## SOURCE EXTRACT
========
It doesn't, really. Facts require interpretation to have any meaning.

Dave Arneson had this crazy idea and invented a game that all of you play in one form or another.
This gives him too much credit since it implies he created the idea from whole cloth, which ignores the role that David Wesely played in it.
 

teitan

Legend
Both? He was a visionary who needed an editor. He had a pretty cool idea and it was refined by Gygax but looking at his actual output and he is very inconsistent. His core idea doesn't fully resemble what became D&D but it has been a long time since I have looked at what his original idea (Dalluhn Manuscript: Has the Earliest Version of D&D Been Discovered? - GeekDad) was so I could be way off base there. Greyhawk supplement completely changed things like combat to what we know today in both the basic and advanced iterations and that was rather quickly after the original core rules released. He had great ideas, he just wasn't great at executing them.
========
## DATA BLOCK
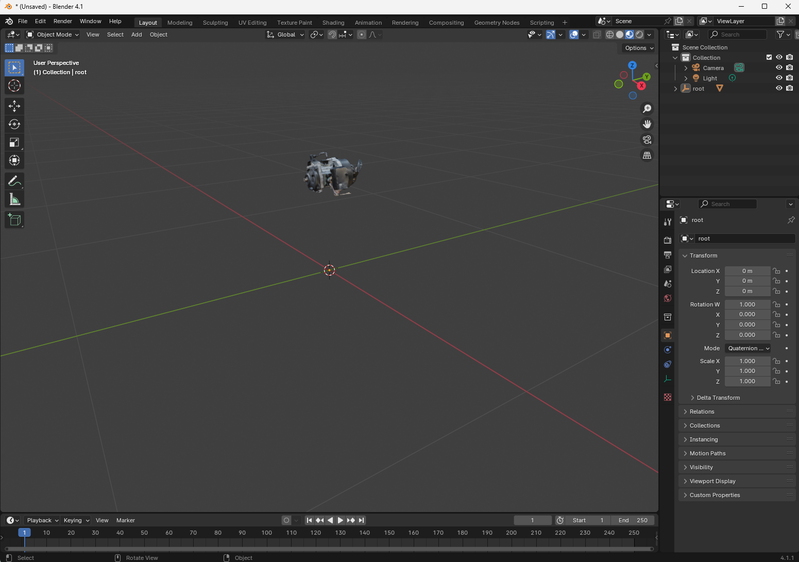This screenshot has width=799, height=562.
Task: Activate the Annotate pencil tool
Action: coord(14,181)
========
## STATED GOAL 1
Decide whether each statement below agrees with the Dave Arneson discussion. For each, answer yes or no and quote the deciding words of the text.
(a) David Wesely played a role in the idea.
(b) The Greyhawk supplement left combat largely as it was.
(c) Gygax refined the idea.
## STATED GOAL 2
Answer these questions from the Dave Arneson discussion, one per line, marking each answer with its letter.
(a) What do facts require to have any meaning?
(b) Which manuscript is named in connection with the earliest version of D&D?
(c) How is Arneson's actual output described?
## STATED GOAL 3
Resume the Dave Arneson discussion from its final sentence, keeping the same tone.

## REPLY 1
(a) Yes: "which ignores the role that David Wesely played in it."
(b) No: "Greyhawk supplement completely changed things like combat to what we know today"
(c) Yes: "it was refined by Gygax"

## REPLY 2
(a) Interpretation.
(b) The Dalluhn Manuscript.
(c) As very inconsistent.

## REPLY 3
So today I discovered Hilma af Klimt who was doing modern abstract art a decade before Kandinsky. This obsession on who invented or created is pointless, who invented TTRPGs, who first did abstract representational art, what was the first punk rock band. Ideas are in the zeitgeist and they manifest, someday someone is gonna find stuff in grandpa’s basement doing DM run dungeon explorations a year before anyone else and it won’t matter.

Arneson’s style of play was what got into DnD and spread to us, but that’s just what happened, all credit to him. But like Gagax, just the most successful of many. All credit to them as innovators, but…if it wasn’t them, would have been someone else. People can be important to the development of a game w/o being the singular most important.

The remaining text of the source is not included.